I have had a funny history with jobs. I always join a place excited about the idea and the promise of the challenge, but soon get disillusioned by the reality of working at any institution. Sooner or later, the sheen wears off and you are left with the reality that you will need to move on to grow. Is the institute at fault? A lot of times, yes. But if you look a little deeper, all institutions are flawed by nature, even one where the people running that institute are good people. An institute will always be tied to the principles of capitalism even when the individuals hold themselves to better standards. Because that’s what fuels our society, and there is no support for alternatives.
But today’s post is not about any of that.
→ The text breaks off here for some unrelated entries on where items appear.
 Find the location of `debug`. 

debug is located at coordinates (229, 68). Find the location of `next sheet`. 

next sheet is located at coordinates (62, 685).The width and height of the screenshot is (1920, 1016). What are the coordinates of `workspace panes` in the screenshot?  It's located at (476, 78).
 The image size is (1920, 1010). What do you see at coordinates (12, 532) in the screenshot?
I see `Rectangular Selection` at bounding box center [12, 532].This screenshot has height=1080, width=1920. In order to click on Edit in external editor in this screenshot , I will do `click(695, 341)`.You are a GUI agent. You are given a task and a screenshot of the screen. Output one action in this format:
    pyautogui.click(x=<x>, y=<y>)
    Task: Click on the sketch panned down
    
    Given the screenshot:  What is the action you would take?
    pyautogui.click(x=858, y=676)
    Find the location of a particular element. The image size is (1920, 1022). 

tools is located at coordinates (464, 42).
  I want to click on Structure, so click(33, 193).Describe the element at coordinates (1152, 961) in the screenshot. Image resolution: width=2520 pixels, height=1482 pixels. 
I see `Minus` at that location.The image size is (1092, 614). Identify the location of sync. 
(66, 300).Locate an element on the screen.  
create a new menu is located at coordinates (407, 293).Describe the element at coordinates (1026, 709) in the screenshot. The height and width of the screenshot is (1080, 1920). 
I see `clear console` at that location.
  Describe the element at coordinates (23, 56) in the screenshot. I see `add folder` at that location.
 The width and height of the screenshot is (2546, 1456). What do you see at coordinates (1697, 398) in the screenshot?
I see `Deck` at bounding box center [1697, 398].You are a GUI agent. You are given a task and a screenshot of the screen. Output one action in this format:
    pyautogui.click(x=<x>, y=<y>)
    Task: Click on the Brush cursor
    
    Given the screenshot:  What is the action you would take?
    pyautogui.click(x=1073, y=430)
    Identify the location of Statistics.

I would love to talk about it, but it’s a heavy topic for me to articulate this late into the night. Maybe another blog. Today I want to discuss setting boundaries for yourself while interacting with any workplace. Then why did I start with that other thing? I hope to bring it back to that point by then end. And if I can’t, I will just blame my inadequate writing skills.
So, back to boundaries. When I started working at my first place, I had absolutely no boundaries, none. I was working 16 hours a day, spending multiple days in office at a stretch and working like crazy man. I got so frustrated that I rage quit weeks before a promotion. But I don’t regret any of it, and when I went onto my next job I was pretty clear on what my boundaries are. I had suffered enough in my first job to not make that mistake again. What also helped was that the neither the work, not the vision turned out to be too exciting for me to care enough. All of this led to my third stint, doing exactly what I wanted to do, doing it at a place I want to, doing it the way I want to. I hit the golden trifecta of a dream job.
And now I am struggling again. When I was at a boring job, I used to find time and do the exciting things I care about. Now when I am engaging with that work 4 days a week I am struggling to find when to stop. When to stop engaging, when to stop doing, when to stop thinking about it? Because no matter how much I love the work, it’s impossible to engage with it all the time. I believe in the need to take breaks and come back fresh to that thing you want to do with more strength and will. One small break just makes you want to do something even more than constantly continuing without one.
And there is where I hope the point I am trying to get across makes sense. All the people in the organisation have constantly supported me to take my breaks and come back to work fresh as much as they can. While they have respected my space, all of us work in an environment where everyone cares too much and goes above and beyond. That is the tricky bit, did people support my choices but the organisation subconciously expects more? How can it be differnt, don’t people make organisations happen? Does the organisations involvement in a capitalist structure hinder its values? Is all of this just in my head and maybe it’s me who feels anxious all the time to overdeliver, feeling whatever I do is not enough. Mabye that’s the centre of all of this. I hope to find out one day.